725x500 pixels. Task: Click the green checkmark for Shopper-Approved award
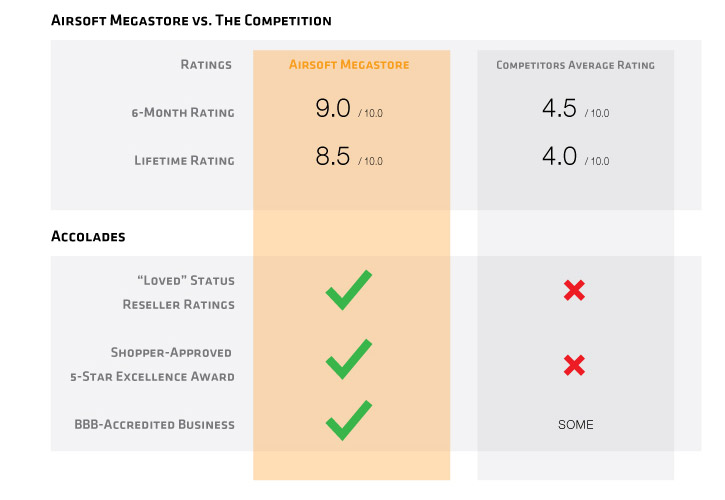(348, 359)
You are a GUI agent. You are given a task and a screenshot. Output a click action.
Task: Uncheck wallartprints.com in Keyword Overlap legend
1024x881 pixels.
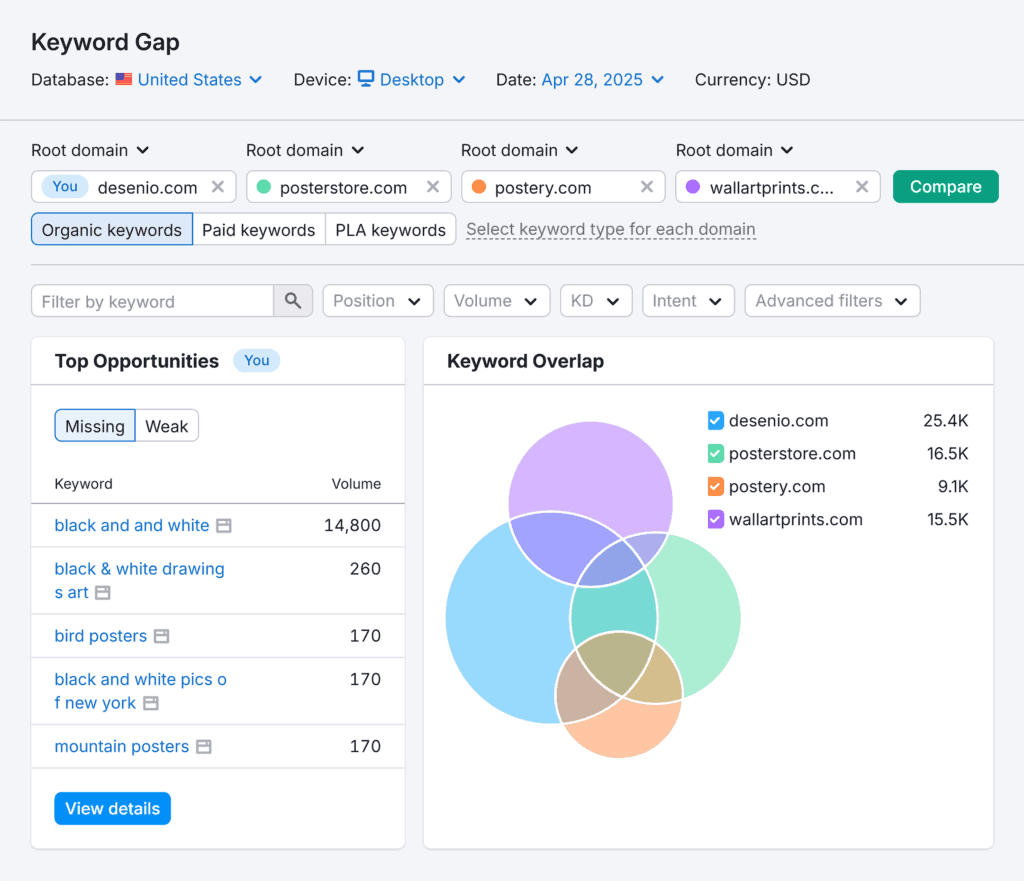pos(715,520)
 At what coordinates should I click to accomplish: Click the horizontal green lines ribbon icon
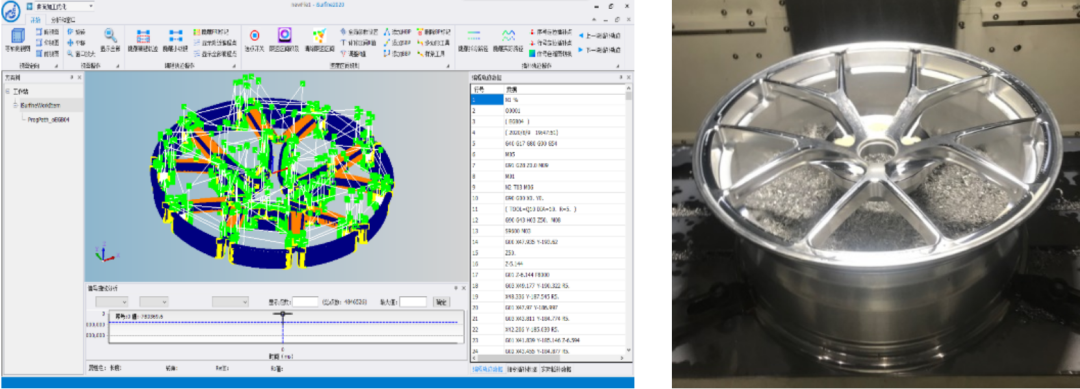click(473, 36)
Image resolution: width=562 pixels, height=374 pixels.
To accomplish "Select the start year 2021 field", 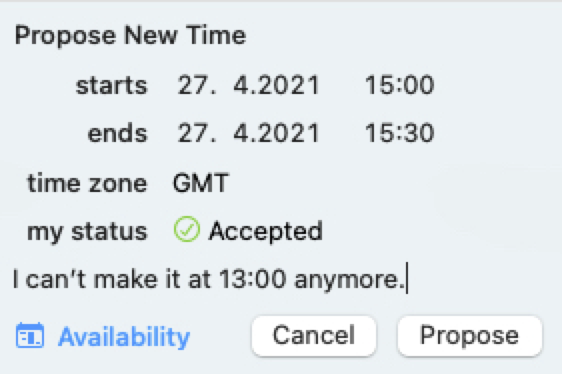I will [x=289, y=85].
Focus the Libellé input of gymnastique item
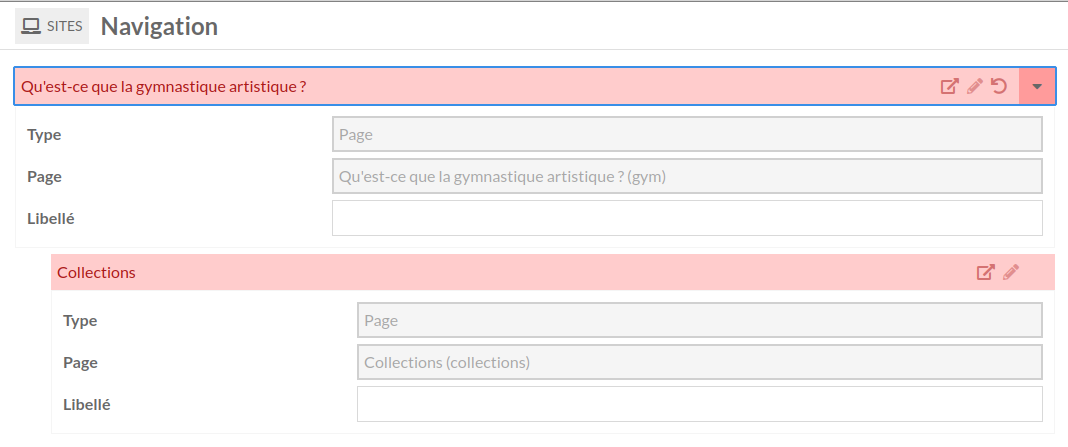The image size is (1068, 447). 687,218
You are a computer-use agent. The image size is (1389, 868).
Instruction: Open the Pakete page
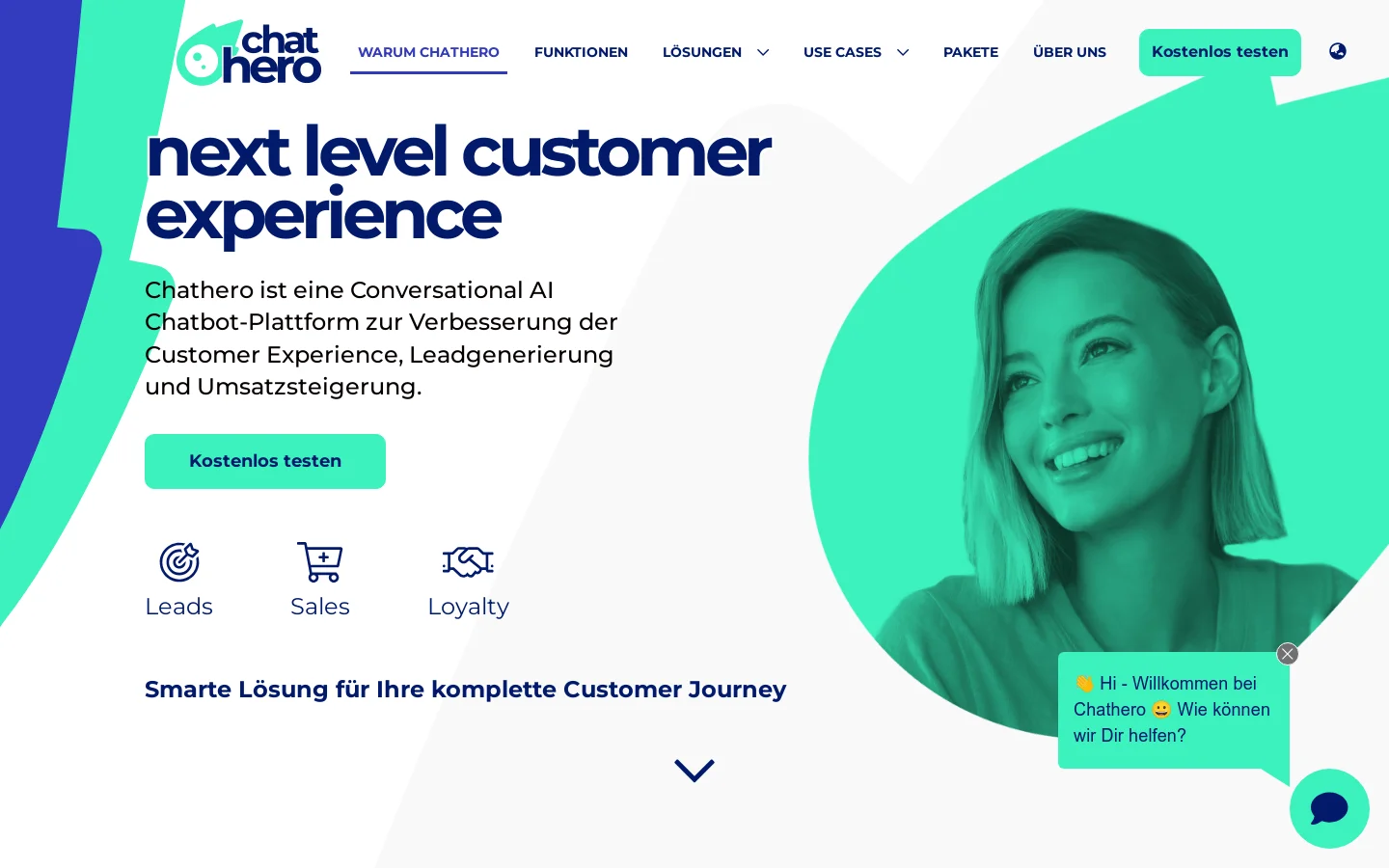tap(970, 52)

━━━━

EXERCISE REQUIREMENTS - Show each line of the material where the word "agent" occurs.

EXERCISE SOLUTION -
You are a GUI agent. You are given a task and a screenshot. Output a click action.
You are a computer-use agent. The image size is (1389, 868).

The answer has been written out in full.